Isobel, cat, was most upset that one of those things had now encroached on her living room territory.

At 4pm it was time to put the Girls away and bring Tilda in.  I transferred Spike into a cardboard box, into which I'd cut air holes and slits to hold plastic coop cups.  It was a fairly tall box, one in which he could stand up completely even if i shut the lid.   I decided a cardboard box in front of the woodburning stove was possibly a recipe for disaster, so I put it in the kitchen,

Wash, our nosey ginger cat who loves boxes, got a bit of a shock when he put his paws on to the edge of the new box in the kitchen.   Fortunately for everyone, he hadn't just jumped straight in.     An oven shelf over the top of Spike's box prevented any further problems on that front.

We borrowed the bedside reading light and shone it into Spike's box so he could see the food and water.

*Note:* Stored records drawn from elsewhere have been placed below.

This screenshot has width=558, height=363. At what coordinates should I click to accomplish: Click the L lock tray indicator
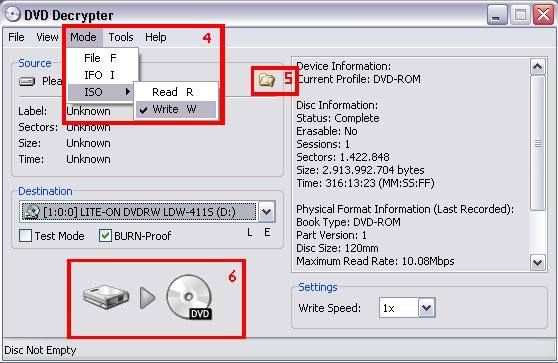click(250, 233)
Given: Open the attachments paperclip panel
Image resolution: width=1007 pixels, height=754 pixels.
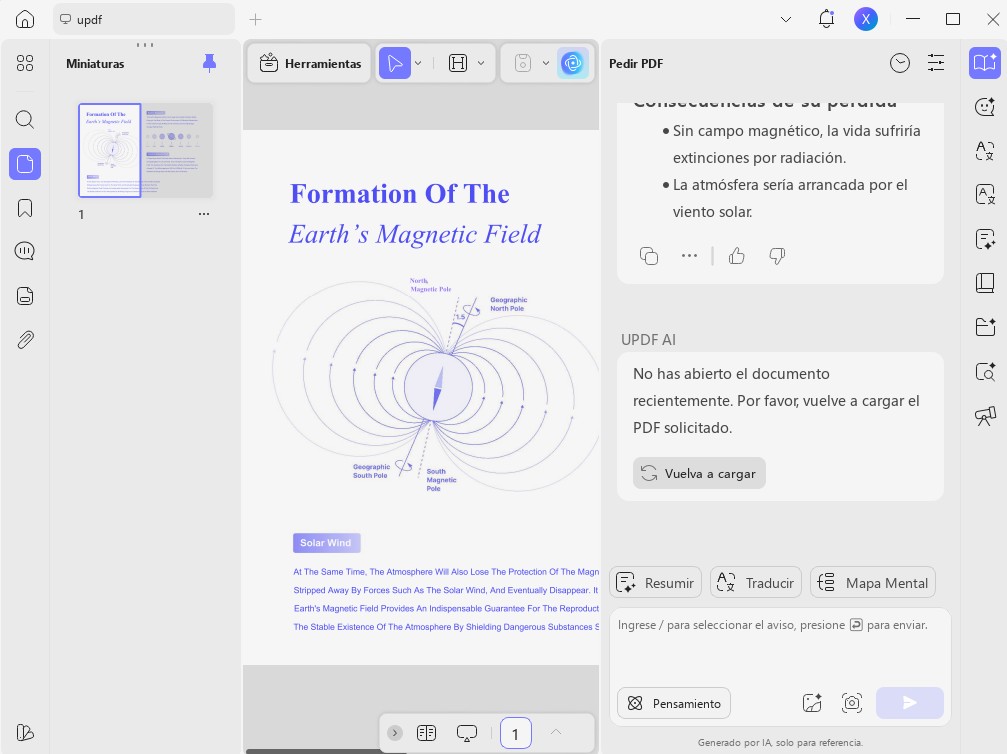Looking at the screenshot, I should [x=25, y=340].
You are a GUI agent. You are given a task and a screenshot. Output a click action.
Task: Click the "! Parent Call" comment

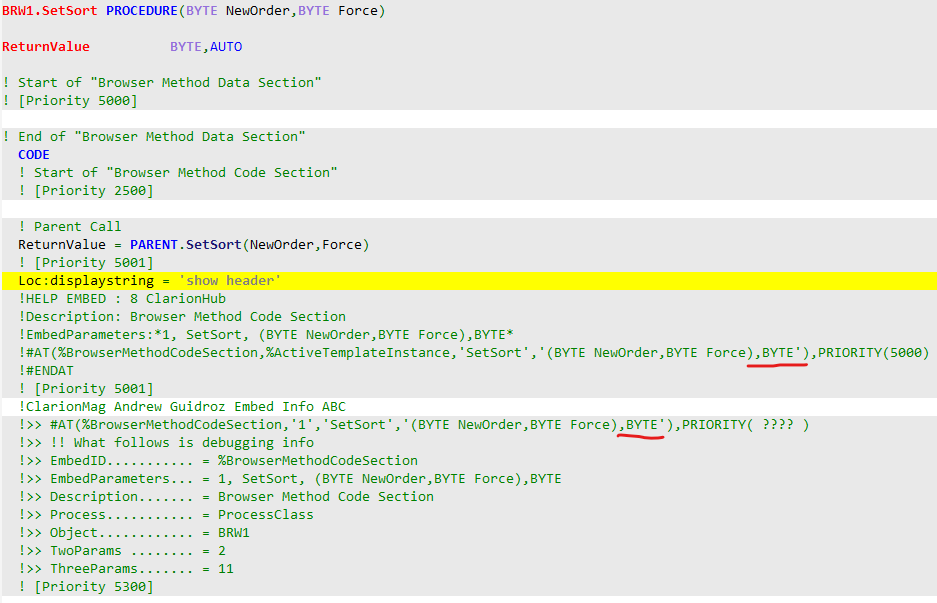(69, 227)
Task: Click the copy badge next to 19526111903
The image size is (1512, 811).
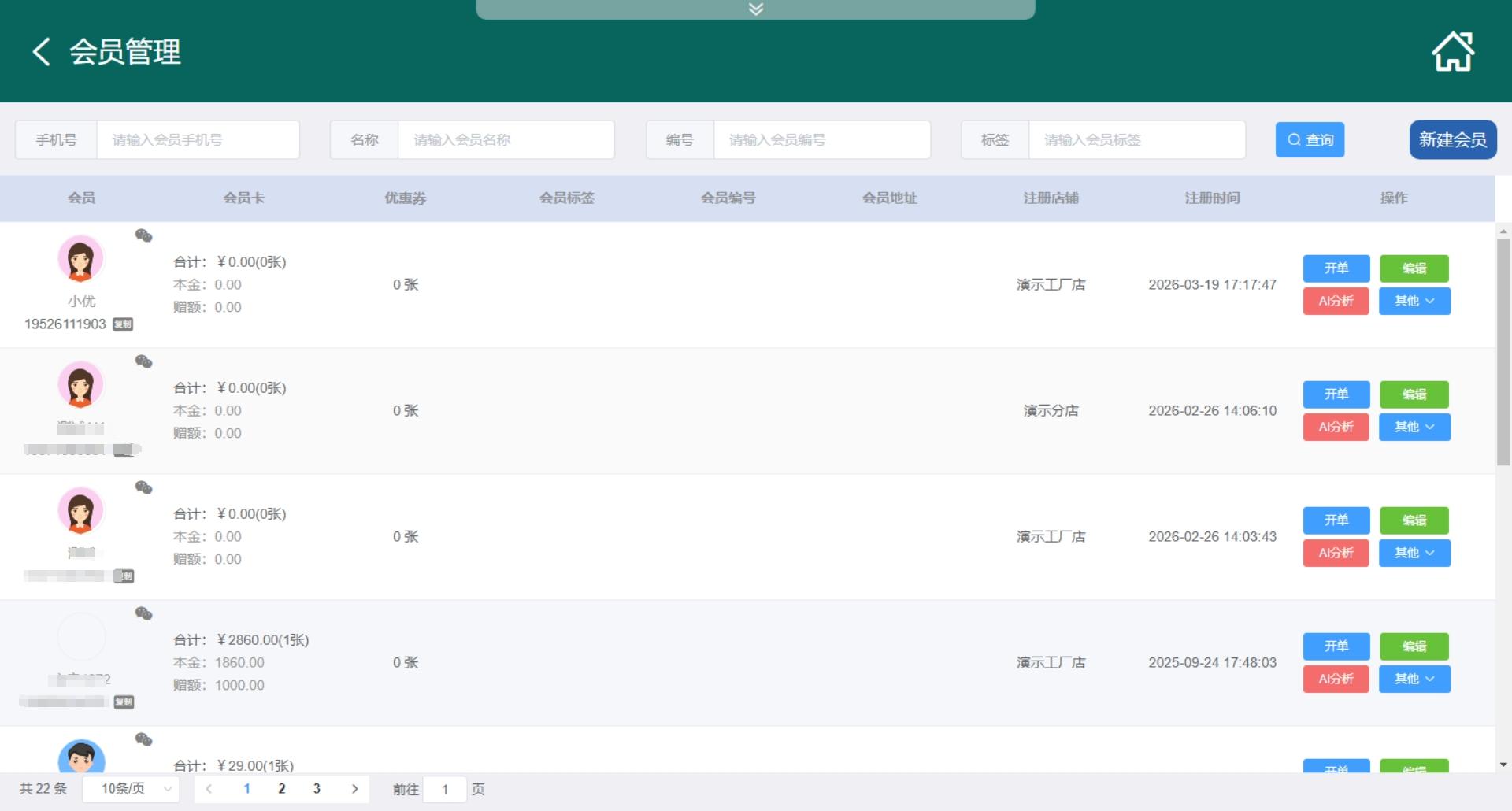Action: (123, 324)
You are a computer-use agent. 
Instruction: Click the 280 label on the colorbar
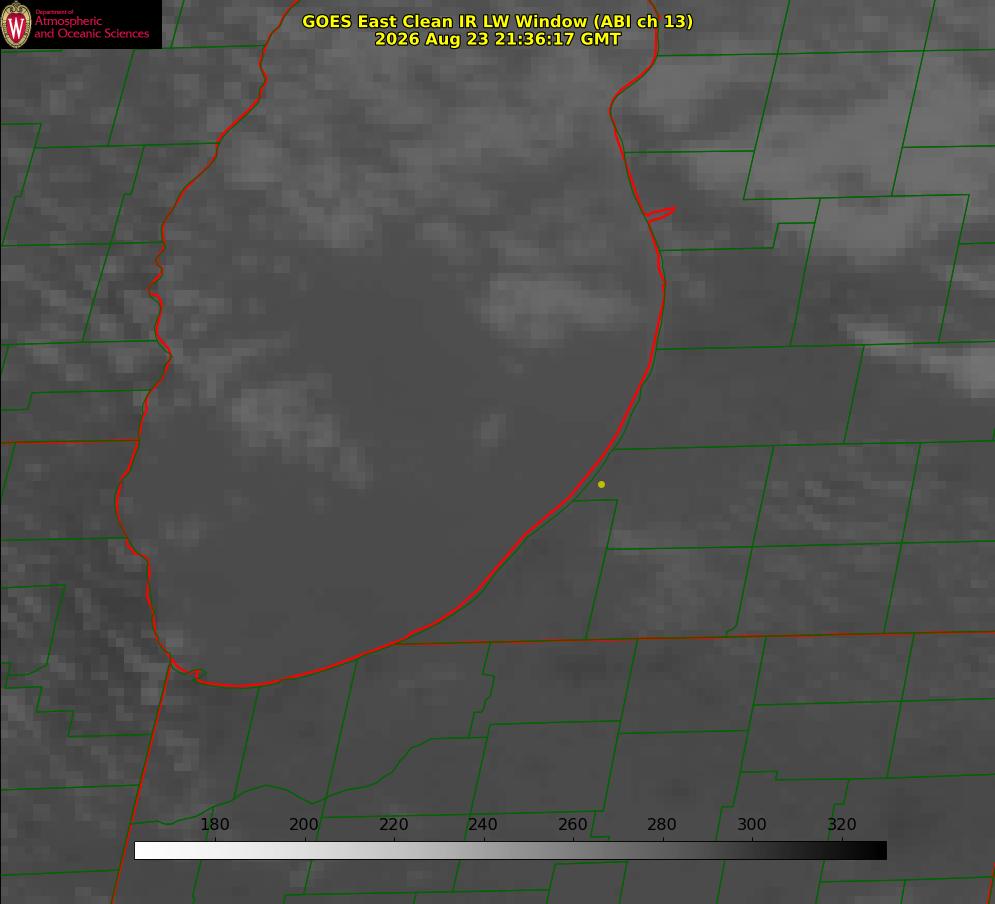point(662,824)
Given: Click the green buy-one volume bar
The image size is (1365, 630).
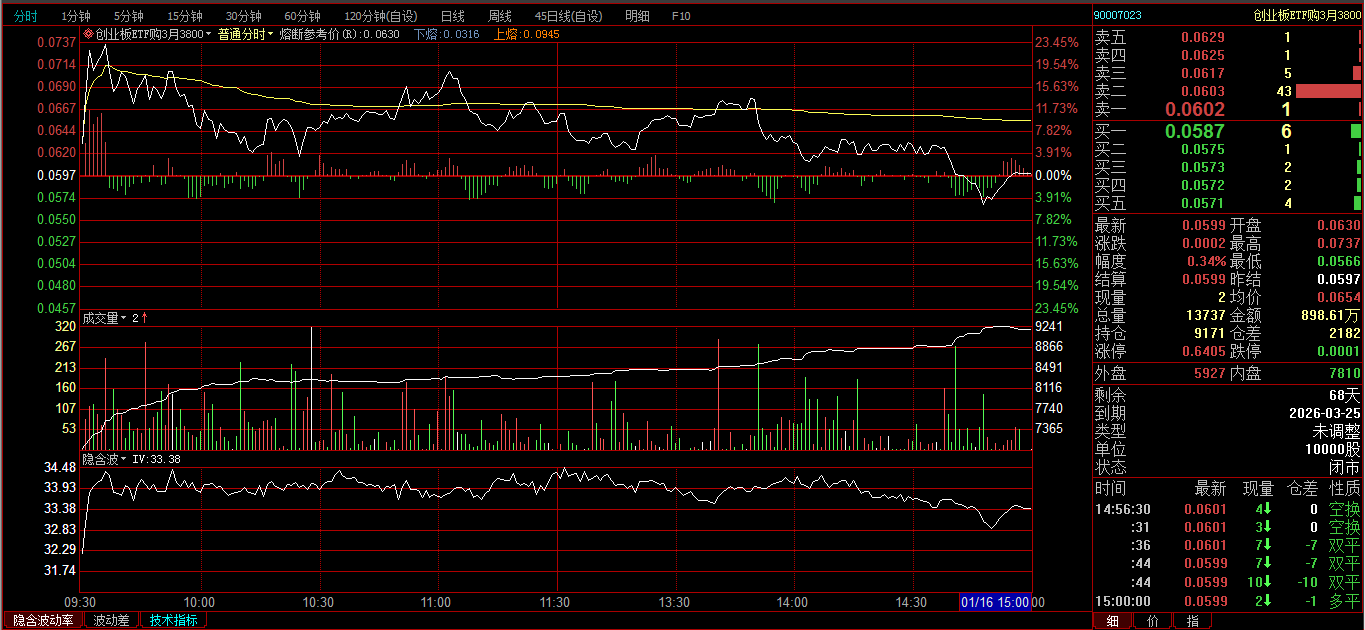Looking at the screenshot, I should coord(1355,131).
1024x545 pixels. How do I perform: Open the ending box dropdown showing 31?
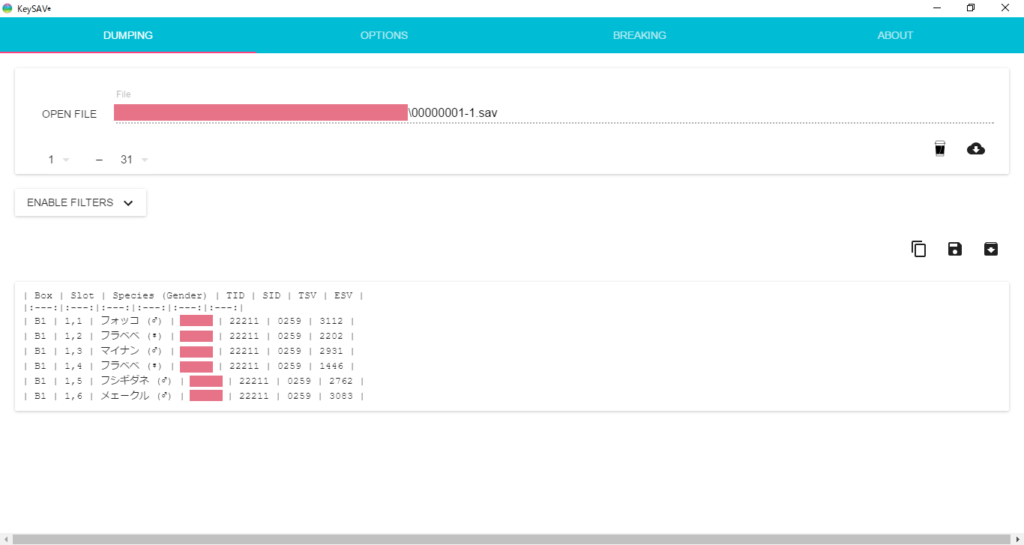(x=133, y=160)
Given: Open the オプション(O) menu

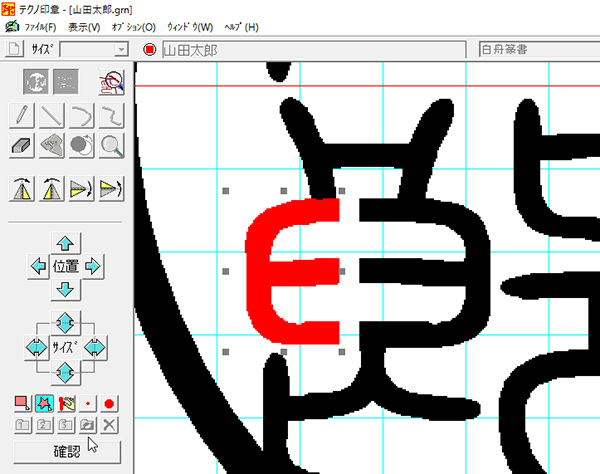Looking at the screenshot, I should (132, 26).
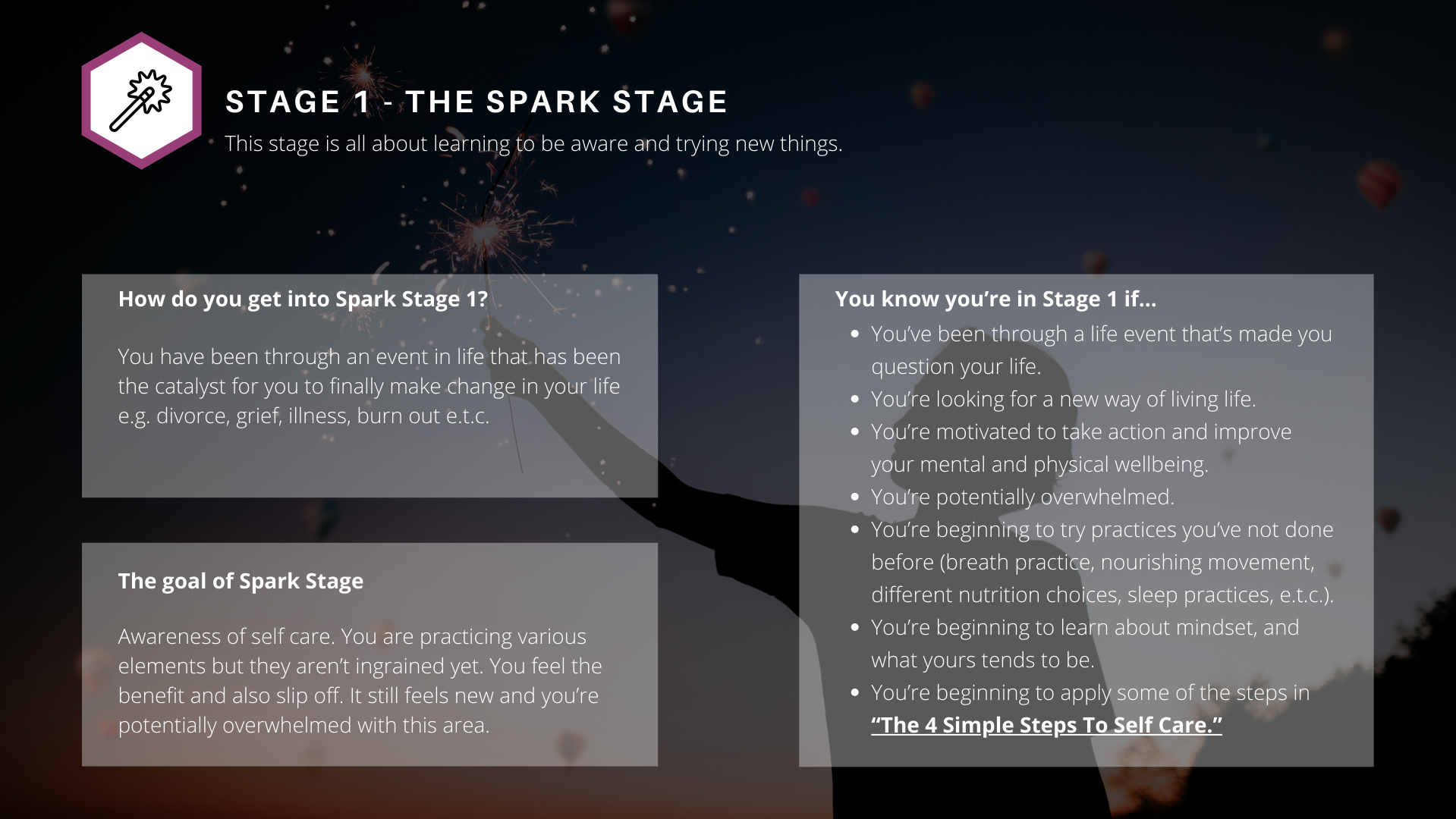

I put some grapes and mealworms into the food container, and eventually we heard him pecking at it.

By the time we went to bed, Spike no longer looked like he was in shock.

....

This morning, I heard a cracked cockadoodle doo.  Followed by several more.  It was about 7am, and I had a headache and couldn't face getting up.  DH was fast asleep.  After about half a dozen attempts, he stopped (Spike, crowing, that is).

A little while later, a stronger series of cockadoodle doo.

And then some more. Eventually, DH woke up.    Neither of us had work this morning, so we were trying to doze.   Both cats were on the bed, and had started to stomp around, presumably wondering where in the hell breakfast had got to.

DH got up, fed cats, and took the oven rack off Spike's box.  This meant that not only could Spike stand up, but he could stretch his head and neck right out of the box.... and that meant he could really COCK A DOODLE DOOOOOOOOO.   He was so pleased that he could do it properly that he made up for the weaker earlier attempts.

By the time I got downstairs, he had climbed out of the box and was perching on the side, crowing happily.    Tilda had come out of her pen, was standing by his box with her wings over her ears, telling him to shut the heck up.  

Apart from the bloody blobs on his comb and wattles, and the crispy bits of feather where the blood had splattered yesterday and I hadn't been able to get it off,  he looks like his normal self.   We briefly discussed whether I should bath him but, as this would have meant he would have to stay here today to dry off, we decided not to.

I sent a text to my lovely next door  neighbour to apologise, and to reassure her that he was going back home shortly.

 DH got the purple spray, and sprayed his comb and wattles (and the bench outside, and anything nearby).  We then popped him into Tilda's pen, and had something to eat while we waited for it to dry. I wondered whether he would be any more kindly disposed towards me, after I had taken such care of him.  I suspect not.

DH is taking him back to the allotment as I type. Fingers crossed it's all OK.